### Extracted data entries
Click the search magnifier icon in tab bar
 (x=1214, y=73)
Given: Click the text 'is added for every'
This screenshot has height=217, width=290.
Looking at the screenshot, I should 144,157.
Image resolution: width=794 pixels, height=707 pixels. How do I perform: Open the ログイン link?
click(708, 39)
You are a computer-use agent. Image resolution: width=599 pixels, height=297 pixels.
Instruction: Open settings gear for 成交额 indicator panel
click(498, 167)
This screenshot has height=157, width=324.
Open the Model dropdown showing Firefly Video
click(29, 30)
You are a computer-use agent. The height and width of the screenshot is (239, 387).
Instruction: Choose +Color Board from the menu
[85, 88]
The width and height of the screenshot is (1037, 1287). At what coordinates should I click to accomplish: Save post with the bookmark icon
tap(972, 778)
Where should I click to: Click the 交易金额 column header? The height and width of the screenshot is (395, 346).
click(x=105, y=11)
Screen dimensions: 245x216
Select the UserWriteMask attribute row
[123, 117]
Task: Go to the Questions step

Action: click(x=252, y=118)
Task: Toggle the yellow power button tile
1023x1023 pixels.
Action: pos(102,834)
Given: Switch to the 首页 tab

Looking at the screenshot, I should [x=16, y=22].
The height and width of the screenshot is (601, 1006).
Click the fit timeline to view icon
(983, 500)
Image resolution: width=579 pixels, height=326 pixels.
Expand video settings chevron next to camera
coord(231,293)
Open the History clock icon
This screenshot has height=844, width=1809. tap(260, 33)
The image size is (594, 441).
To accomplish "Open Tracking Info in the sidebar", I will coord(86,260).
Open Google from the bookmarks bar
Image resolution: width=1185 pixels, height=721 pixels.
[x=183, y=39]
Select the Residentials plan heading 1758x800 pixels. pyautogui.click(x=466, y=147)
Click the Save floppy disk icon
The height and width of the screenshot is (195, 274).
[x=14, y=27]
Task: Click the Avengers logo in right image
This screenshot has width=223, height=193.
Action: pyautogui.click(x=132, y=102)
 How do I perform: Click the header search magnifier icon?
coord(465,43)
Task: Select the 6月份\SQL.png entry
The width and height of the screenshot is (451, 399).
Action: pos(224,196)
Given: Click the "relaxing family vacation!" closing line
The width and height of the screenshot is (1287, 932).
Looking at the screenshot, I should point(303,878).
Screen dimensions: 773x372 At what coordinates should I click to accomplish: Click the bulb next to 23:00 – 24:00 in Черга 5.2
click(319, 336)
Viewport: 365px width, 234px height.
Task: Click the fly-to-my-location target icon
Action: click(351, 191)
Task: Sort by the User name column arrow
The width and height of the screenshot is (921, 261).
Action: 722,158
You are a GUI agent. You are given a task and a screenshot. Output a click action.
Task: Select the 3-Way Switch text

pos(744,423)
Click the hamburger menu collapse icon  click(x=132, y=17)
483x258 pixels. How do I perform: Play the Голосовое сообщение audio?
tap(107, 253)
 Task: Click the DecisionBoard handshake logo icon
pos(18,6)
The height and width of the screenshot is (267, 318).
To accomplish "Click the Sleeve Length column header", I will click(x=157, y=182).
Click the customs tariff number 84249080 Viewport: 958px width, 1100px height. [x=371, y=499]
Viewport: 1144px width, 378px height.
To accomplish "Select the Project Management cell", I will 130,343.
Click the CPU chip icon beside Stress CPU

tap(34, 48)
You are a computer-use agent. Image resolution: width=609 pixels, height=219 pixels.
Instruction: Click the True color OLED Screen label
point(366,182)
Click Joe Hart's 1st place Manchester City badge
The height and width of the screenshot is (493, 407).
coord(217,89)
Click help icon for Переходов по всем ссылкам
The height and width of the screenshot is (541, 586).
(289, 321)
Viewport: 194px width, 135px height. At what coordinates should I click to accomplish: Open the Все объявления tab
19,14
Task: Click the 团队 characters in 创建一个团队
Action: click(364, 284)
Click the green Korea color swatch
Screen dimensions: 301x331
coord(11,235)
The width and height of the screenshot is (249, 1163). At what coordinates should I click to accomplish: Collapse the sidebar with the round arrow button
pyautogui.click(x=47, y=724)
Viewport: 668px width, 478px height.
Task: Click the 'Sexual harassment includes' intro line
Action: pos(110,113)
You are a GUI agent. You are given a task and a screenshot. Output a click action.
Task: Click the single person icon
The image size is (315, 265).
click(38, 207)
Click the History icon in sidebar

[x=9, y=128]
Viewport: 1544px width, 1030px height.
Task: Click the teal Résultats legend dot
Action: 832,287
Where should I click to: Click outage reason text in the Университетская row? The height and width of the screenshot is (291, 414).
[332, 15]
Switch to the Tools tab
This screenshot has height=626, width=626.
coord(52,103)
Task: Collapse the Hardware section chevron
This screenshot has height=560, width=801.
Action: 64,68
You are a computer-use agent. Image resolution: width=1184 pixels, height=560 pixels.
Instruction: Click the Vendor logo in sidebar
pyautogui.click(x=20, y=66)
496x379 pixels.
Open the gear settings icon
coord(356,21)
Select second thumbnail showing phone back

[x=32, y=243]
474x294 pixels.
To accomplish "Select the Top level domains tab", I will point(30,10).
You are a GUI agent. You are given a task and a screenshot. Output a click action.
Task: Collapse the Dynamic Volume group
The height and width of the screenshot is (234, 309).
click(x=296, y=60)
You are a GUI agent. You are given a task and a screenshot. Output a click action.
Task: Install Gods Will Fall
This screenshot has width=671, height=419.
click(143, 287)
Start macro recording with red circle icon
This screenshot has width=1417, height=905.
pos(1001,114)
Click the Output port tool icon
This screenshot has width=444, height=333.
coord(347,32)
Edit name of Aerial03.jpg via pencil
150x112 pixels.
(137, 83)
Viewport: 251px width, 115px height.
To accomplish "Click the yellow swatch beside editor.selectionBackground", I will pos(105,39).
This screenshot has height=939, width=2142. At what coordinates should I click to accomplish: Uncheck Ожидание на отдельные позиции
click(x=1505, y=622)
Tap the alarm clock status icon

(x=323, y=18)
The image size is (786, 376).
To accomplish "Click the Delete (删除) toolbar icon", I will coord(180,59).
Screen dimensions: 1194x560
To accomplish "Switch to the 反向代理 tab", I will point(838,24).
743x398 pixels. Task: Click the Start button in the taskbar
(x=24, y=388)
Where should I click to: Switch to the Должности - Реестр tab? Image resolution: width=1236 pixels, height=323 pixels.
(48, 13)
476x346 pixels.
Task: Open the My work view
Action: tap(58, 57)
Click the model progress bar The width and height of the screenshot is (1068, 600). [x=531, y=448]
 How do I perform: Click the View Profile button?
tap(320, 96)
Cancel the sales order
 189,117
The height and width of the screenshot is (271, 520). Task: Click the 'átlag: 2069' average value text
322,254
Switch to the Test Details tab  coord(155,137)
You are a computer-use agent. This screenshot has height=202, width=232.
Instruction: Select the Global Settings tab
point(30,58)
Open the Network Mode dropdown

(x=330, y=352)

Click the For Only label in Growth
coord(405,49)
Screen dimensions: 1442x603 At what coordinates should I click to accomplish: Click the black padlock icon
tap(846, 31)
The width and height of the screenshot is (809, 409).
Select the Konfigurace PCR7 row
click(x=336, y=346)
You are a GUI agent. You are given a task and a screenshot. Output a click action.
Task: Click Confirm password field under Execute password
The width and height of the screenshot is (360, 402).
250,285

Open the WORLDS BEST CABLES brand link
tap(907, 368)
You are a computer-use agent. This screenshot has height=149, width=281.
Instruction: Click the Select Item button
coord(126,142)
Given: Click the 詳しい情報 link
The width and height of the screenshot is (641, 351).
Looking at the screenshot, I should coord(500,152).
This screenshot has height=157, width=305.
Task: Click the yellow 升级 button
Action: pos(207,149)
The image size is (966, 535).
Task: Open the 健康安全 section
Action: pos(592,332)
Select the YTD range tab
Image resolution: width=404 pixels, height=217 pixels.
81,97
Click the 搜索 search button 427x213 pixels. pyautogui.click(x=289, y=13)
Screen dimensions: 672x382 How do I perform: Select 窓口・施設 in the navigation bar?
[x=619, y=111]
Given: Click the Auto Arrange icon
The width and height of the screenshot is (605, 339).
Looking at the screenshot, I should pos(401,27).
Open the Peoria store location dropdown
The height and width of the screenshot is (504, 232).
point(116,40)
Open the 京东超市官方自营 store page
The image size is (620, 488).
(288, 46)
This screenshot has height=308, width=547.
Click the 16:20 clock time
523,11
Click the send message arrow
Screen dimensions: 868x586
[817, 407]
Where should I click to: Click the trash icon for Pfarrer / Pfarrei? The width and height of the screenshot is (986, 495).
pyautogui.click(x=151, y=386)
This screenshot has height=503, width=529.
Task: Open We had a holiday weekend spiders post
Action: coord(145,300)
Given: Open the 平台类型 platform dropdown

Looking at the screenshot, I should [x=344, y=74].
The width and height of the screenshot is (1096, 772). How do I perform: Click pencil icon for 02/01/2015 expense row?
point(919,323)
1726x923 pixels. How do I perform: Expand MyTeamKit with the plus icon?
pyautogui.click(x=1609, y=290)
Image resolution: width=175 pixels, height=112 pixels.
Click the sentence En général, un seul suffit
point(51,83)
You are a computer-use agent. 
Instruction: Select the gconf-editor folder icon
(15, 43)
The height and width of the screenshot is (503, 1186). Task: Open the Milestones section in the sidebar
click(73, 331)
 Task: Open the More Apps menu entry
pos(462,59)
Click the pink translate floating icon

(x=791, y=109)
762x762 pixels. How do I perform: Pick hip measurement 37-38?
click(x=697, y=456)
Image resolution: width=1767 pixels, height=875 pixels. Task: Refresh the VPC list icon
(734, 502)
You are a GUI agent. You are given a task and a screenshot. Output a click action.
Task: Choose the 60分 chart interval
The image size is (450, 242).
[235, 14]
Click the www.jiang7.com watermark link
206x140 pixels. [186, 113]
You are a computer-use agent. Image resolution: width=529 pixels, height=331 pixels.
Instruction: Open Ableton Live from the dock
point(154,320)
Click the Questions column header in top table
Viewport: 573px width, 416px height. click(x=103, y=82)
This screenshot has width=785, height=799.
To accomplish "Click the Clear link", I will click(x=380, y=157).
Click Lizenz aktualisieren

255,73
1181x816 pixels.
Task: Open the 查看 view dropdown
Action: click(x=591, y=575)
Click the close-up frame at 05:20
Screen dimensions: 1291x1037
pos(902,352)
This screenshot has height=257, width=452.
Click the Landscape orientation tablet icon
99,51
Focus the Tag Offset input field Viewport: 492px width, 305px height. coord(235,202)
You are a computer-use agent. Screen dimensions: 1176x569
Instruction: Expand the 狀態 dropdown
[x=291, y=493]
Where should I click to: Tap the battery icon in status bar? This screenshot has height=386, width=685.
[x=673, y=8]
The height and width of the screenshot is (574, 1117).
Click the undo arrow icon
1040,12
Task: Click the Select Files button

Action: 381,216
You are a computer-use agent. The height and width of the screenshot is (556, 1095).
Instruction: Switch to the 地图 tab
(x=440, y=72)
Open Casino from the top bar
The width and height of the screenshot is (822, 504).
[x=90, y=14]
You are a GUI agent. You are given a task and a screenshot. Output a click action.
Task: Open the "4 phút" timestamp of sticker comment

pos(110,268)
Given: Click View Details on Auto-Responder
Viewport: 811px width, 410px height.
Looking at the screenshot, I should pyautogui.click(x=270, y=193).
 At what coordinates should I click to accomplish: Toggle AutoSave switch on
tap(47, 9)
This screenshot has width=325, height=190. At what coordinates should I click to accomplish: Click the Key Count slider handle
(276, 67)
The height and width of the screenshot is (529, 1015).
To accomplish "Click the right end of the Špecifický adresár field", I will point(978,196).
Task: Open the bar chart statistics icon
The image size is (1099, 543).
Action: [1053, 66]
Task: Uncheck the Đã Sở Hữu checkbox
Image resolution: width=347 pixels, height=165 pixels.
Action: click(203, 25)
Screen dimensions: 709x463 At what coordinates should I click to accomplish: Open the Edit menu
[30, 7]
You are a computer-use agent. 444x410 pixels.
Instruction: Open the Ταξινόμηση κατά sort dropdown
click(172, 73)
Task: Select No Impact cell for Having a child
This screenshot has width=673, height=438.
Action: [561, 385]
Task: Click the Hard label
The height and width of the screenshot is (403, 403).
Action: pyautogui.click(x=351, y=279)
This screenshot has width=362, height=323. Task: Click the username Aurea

### WHAT YOU HAVE TO DO
Repeat exactly the lines from the one containing "This screenshot has width=673, height=438." to the end of the records.

### RESPONSE AREA
This screenshot has width=673, height=438.
Action: [561, 385]
Task: Click the Hard label
The height and width of the screenshot is (403, 403).
Action: pyautogui.click(x=351, y=279)
This screenshot has width=362, height=323. Task: Click the username Aurea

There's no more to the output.